GIVEN RECORDS:

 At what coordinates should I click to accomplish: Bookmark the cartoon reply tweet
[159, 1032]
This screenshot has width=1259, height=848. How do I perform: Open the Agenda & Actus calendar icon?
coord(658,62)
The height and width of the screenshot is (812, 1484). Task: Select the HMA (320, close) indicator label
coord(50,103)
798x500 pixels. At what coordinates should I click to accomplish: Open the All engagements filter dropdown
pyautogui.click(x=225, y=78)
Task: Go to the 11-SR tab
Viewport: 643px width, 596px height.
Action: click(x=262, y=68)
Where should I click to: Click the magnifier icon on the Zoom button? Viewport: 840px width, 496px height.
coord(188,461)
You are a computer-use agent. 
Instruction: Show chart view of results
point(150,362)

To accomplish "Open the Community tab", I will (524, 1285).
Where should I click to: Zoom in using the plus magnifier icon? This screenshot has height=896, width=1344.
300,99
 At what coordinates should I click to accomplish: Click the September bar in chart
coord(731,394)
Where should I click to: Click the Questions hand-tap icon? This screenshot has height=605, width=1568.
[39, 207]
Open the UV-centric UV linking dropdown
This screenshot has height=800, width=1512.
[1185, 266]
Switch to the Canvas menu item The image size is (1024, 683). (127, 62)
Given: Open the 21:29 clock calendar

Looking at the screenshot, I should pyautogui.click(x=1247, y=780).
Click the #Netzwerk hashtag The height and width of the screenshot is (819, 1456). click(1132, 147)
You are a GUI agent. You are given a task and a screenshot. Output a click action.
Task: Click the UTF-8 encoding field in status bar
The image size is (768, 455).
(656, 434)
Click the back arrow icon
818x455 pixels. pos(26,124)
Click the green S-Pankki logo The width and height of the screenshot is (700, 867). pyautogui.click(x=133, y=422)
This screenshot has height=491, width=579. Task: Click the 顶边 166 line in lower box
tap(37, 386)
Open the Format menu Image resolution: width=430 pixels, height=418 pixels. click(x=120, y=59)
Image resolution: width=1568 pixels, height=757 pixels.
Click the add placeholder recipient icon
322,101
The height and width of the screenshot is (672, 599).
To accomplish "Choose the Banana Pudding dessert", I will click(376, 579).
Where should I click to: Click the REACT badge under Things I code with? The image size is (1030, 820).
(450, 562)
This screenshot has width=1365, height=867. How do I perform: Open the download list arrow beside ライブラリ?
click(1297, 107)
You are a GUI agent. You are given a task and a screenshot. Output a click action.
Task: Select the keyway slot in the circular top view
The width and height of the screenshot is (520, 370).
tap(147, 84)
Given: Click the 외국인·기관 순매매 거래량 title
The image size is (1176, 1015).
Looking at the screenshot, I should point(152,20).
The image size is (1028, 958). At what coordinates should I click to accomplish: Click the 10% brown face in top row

WHAT THE TASK ASKS: In the entries above, one line contains "The image size is (768, 455)." and another contains "Open the Format". Reproduce exactly those two lines and the lines between them, nothing else.

YOUR RESPONSE:
The image size is (768, 455).
(656, 434)
Click the back arrow icon
818x455 pixels. pos(26,124)
Click the green S-Pankki logo The width and height of the screenshot is (700, 867). pyautogui.click(x=133, y=422)
This screenshot has height=491, width=579. Task: Click the 顶边 166 line in lower box
tap(37, 386)
Open the Format menu Image resolution: width=430 pixels, height=418 pixels. click(x=120, y=59)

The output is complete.